When applying the IAS 20 model by analogy, entities recognize the income statement benefits of the ERC when there is reasonable assurance (similar to the “probable” threshold in U.S. GAAP) that both of the following criteria are met: (1) any conditions attached to the program will be met and (2) the benefits (i.e., credits or cash) will be received and retained. Entities that apply an ASC 958-605 model by analogy recognize the income statement effects when conditions (barriers) are substantially met (overcome) by the entity. If as of the reporting date the recognition threshold under the analogized accounting model has not been met, any ERC amounts received (cash or credits) should be accounted for as a liability (i.e., a refundable advance). In general, such liability would be reversed only upon a successful IRS examination, expiration of the applicable statute of limitations, or upon repayment to the government.
When applying for the ERC, the entity must also reduce its previously taken payroll deduction for those payroll taxes by filing an amended income tax return and paying the related income tax. If upon examination, the entity is required to repay the ERC, it is reasonable to assume that the entity would amend its income tax return a second time to take the payroll deduction and accordingly record a receivable to recover the tax effect of the payroll tax deduction.

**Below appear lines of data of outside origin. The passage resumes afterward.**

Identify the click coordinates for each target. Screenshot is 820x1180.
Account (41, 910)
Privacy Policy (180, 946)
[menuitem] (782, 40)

There is generally a three-year statute of limitations for amendments and audits of tax filings; however, an exception has been made to extend the statute of limitations to five years for credits claimed on Q3 2021 payroll taxes, without a corresponding increase in the statute of limitations for amending the related income tax returns. The issue, therefore, is that an entity may not be able to amend its prior income tax return if they are subject to an audit after the three-year statute of limitations expires but before the five-year statute of limitations expires on the Q3 2021 ERC. The receivable for the tax effect of the payroll tax deduction will be reversed when the three-year statute of limitations expires even though the deferred ERC liability would not be reversed until the until the five-year statute of limitation expires or the funds are repaid.

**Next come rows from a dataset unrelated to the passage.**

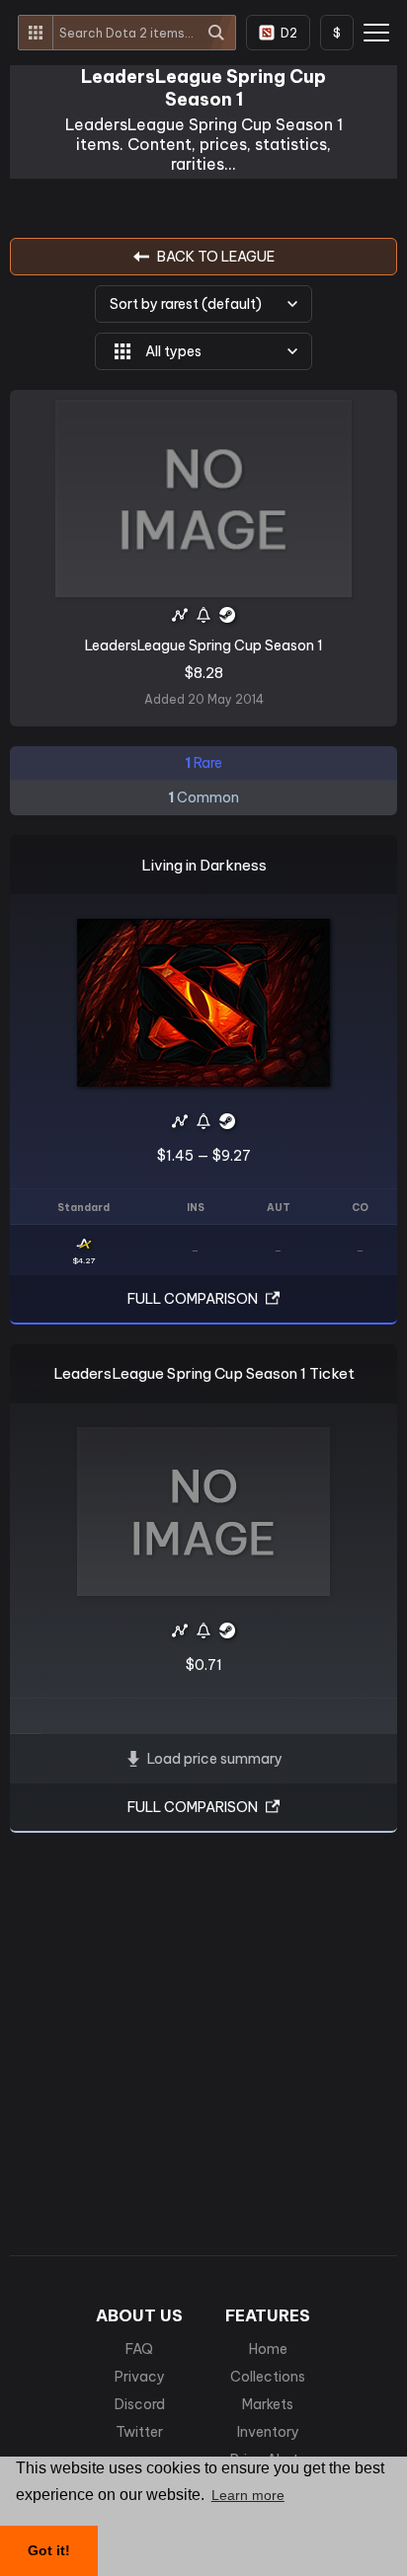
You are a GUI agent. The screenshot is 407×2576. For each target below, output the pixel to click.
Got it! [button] (49, 2550)
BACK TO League (216, 256)
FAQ (139, 2349)
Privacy (140, 2377)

Entities with unrecognized ERC credits recorded as a liability related to Q3 2021 should consider the guidance in ASC 740 for uncertain tax benefits with respect to the recovery of the receivable for the tax effect of the payroll tax deduction. Entities should carefully consider whether the taxing authority will audit the Q3 2021 ERC claim within the three-year amended income tax return statute or after three years. Entities should analyze the more-likely-than-not probability guidance in ASC 740 and consider whether the receivable related to the payroll deductions from a second amended income tax return is recoverable. Such analysis should be performed, assuming the taxing authority has all knowledge of the facts and should not include an analysis of whether an audit by the taxing authority may or may not occur.
From a practical standpoint, under ASC 740, the evaluation of the more-likely-than not guidance is more complicated due to the different expiration dates of the receivable and the related ERC credit. Thus, entities must evaluate the likelihood of recovery of the receivable before the three-year statute of limitations expire and whether its recovery meets the “more-likely than not” threshold. Considerations include whether the entity will write off the receivable when the three-year statute of limitation expires or whether the receivable should ever be recognized. These considerations are unique to payroll deductions related to the Q3 2021 ERC claims, since at the end of the three-year statute of limitations, there will not be an offsetting reversal Q3 2021 ERC deferred liability.
This article does not conclude on the appropriate treatment of the receivable, as that conclusion must be based on the relevant facts and circumstances. Entities should ensure appropriate analysis and documentation is maintained to support their conclusions. Materiality of course, may also be considered.